As you can see, the main routine is only three lines long. All the work
is done in the subroutine, GenerateFDF(). The first line of that subroutine
just splits the incoming mouse coords at the comma and puts the raw numbers
into Perl variables, $x and $y. The next three lines derive the
color-channel values ($red, $green, and $blue) using the appropriate math.
Finally, we stuff a Perl variable ($fdfString) with raw FDF containing our
red, green, and blue values, using Perl’s handy ‘HERE statement’ construct.
The returned string contains the entire FDF output, which gets written out
to the HTTP connection back to the browser (after first writing the
appropriate MIME-typed header info).

Bottom line: We send back a dynamically generated FDF response
containing RGB info for the hit.
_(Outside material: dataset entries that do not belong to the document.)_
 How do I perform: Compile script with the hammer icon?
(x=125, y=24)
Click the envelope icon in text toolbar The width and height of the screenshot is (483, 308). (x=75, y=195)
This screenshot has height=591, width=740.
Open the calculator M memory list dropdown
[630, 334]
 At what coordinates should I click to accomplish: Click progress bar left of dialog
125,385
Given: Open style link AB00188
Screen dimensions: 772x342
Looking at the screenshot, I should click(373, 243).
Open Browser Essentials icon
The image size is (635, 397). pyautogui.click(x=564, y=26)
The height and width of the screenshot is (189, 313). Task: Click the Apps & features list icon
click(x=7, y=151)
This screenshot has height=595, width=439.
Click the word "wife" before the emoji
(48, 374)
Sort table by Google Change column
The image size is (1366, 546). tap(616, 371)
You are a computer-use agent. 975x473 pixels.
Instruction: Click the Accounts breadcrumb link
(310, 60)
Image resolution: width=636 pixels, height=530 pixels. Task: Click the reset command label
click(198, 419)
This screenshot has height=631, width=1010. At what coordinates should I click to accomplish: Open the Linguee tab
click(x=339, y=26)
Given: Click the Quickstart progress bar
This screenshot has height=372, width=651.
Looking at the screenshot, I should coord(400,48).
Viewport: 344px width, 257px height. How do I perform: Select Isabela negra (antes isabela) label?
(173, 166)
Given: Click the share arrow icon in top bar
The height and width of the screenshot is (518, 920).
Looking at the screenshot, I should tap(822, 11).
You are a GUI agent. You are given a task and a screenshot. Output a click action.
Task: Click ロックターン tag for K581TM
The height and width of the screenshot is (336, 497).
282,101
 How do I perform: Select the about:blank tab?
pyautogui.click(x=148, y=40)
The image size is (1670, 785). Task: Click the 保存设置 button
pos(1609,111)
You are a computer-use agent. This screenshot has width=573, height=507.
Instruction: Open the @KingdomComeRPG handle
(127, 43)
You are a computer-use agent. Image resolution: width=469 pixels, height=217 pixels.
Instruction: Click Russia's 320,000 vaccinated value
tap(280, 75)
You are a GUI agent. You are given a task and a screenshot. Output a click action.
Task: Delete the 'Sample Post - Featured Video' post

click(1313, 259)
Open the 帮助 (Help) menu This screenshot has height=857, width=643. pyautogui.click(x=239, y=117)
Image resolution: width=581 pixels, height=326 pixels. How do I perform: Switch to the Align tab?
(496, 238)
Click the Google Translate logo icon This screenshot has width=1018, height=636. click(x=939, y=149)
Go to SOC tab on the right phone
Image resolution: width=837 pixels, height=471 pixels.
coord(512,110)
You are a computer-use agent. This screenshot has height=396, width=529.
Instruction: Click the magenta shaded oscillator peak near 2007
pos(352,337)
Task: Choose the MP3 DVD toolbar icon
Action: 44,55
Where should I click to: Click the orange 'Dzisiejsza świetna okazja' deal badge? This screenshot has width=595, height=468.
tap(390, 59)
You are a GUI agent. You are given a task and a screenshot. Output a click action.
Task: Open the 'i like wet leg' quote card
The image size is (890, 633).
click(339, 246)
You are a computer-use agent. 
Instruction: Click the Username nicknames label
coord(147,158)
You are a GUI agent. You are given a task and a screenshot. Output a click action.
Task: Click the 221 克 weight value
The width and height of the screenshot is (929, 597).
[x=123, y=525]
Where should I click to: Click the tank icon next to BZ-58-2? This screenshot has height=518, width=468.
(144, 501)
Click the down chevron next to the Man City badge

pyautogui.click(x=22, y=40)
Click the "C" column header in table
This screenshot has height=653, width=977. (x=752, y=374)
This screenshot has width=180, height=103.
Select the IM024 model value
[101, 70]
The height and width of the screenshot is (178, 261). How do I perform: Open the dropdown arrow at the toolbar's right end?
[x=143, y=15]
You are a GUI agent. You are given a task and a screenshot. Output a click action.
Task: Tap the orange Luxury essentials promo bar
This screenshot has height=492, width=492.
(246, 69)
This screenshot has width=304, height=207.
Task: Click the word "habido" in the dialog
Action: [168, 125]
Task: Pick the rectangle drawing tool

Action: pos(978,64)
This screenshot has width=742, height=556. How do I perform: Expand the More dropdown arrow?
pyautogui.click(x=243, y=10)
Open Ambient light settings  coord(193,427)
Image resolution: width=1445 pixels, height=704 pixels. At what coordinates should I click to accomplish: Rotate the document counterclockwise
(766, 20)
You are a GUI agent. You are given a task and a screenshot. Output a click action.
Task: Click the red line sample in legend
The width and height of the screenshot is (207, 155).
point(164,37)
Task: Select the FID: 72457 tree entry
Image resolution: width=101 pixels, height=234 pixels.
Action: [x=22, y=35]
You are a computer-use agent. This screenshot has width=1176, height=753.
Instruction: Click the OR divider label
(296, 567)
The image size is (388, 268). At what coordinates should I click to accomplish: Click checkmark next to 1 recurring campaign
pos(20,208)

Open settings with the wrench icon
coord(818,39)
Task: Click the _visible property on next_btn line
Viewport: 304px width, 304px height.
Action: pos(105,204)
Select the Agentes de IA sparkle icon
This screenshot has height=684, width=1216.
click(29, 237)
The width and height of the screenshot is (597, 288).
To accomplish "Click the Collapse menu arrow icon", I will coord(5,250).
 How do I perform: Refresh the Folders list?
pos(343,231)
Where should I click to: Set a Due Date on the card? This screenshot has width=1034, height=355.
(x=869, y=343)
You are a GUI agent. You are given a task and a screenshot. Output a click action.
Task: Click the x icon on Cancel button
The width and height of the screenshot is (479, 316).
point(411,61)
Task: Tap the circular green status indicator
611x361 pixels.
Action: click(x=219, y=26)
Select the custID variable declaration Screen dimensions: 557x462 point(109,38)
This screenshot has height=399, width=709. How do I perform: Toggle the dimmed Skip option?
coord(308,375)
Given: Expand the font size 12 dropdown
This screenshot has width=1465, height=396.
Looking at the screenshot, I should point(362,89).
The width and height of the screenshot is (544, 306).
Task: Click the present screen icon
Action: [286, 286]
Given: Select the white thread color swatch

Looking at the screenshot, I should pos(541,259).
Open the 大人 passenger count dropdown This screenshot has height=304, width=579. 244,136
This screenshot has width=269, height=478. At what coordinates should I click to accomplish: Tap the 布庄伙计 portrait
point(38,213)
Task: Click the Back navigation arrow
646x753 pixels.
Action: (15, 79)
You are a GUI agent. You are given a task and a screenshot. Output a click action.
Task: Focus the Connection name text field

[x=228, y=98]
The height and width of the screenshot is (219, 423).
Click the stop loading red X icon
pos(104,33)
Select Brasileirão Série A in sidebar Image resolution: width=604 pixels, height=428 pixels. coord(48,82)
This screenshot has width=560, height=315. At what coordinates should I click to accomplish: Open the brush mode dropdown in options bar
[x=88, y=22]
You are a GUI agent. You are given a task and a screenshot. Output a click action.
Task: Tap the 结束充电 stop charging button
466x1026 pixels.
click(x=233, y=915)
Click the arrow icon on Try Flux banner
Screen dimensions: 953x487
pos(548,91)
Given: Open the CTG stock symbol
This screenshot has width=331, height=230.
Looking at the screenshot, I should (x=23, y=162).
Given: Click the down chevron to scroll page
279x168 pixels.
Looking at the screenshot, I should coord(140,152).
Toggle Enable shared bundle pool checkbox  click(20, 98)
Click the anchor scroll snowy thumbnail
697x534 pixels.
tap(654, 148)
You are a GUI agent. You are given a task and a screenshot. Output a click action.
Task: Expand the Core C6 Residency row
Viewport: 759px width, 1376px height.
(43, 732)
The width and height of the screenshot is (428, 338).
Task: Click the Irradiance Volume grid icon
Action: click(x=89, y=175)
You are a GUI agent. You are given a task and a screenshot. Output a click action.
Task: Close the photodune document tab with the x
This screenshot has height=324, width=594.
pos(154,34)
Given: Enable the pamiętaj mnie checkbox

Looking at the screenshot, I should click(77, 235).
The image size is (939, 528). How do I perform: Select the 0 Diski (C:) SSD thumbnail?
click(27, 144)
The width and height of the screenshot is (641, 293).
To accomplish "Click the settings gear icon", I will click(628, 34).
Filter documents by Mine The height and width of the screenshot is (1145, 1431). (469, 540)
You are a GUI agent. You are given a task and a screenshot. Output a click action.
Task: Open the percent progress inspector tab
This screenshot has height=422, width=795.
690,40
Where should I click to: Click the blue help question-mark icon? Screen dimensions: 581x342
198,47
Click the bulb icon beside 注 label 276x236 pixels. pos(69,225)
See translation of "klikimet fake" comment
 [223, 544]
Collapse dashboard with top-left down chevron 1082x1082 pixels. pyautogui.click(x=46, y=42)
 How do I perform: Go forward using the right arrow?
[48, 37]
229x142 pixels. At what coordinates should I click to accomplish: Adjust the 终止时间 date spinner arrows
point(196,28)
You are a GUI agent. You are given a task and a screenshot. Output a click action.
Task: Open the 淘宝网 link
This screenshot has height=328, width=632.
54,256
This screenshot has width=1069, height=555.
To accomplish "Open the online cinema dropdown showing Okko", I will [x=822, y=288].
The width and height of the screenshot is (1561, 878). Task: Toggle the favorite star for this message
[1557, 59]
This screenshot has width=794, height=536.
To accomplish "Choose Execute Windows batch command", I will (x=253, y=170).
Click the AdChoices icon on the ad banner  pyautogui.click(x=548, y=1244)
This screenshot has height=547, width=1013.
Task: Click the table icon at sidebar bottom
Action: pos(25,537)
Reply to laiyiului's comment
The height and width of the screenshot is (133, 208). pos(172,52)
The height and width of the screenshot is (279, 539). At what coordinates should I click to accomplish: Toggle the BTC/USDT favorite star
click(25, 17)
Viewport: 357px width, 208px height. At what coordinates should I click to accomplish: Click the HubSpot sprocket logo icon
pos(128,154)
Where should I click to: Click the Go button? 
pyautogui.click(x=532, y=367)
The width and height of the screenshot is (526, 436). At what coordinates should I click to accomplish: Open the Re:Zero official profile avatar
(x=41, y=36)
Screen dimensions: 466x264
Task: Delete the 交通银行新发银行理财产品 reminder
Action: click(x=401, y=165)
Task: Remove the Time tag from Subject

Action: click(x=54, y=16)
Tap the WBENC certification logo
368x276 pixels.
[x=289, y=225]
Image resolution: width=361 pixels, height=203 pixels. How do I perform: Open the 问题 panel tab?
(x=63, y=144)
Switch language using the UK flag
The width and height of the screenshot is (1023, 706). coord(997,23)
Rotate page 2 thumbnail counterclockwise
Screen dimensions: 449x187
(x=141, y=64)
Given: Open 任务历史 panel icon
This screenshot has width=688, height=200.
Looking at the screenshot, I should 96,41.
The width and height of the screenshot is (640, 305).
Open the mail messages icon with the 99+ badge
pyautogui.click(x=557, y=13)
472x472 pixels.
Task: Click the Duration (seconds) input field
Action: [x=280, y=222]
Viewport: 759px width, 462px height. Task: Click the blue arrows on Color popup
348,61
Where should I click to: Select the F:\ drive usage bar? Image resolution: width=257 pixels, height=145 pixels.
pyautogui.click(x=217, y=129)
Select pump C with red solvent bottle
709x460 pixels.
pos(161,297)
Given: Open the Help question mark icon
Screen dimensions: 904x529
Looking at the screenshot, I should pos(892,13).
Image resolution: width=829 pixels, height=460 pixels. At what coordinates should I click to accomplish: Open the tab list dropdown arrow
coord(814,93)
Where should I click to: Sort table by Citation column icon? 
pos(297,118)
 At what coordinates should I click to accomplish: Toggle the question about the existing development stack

Note that the /F entry in the FDF data
specifies the URL of the PDF file we want our data to be merged into. In
this case, we’re simply merging the data into the same PDF form that
originated the GET, but in theory we could send FDF to any PDF form of our
choosing. That means, for example, that Form A could (based on a user
button-hit) cause the color-picker form to be called up; and a hit in the
color-picker form could cause control to return to Form A.

In Conclusion

In this short but fairly sophisticated example we’ve seen how to set up
a link to be an ‘image map’ in PDF; how to process the mouse-hit data at
the server; how to serve dynamic FDF back to the client; and how to use the
returned data to do something useful back at the client’s machine (i.e.,
display a mini-swatch showing the selected color to the user). It’s
significant to note that neither the PDF form nor the server script need be
long or complex. In this example, the PDF form was barely 14K in size and
the Perl script was only ten expressions long. And since FDF was used for
the transmission of data back to the client, we avoided having to re-serve
large amounts of HTML or other data; in fact, our FDF stream was only 200
bytes long. With these sorts of filesizes, lightning-fast response times
are possible, even on slow networks.

Another win-win situation for PDF.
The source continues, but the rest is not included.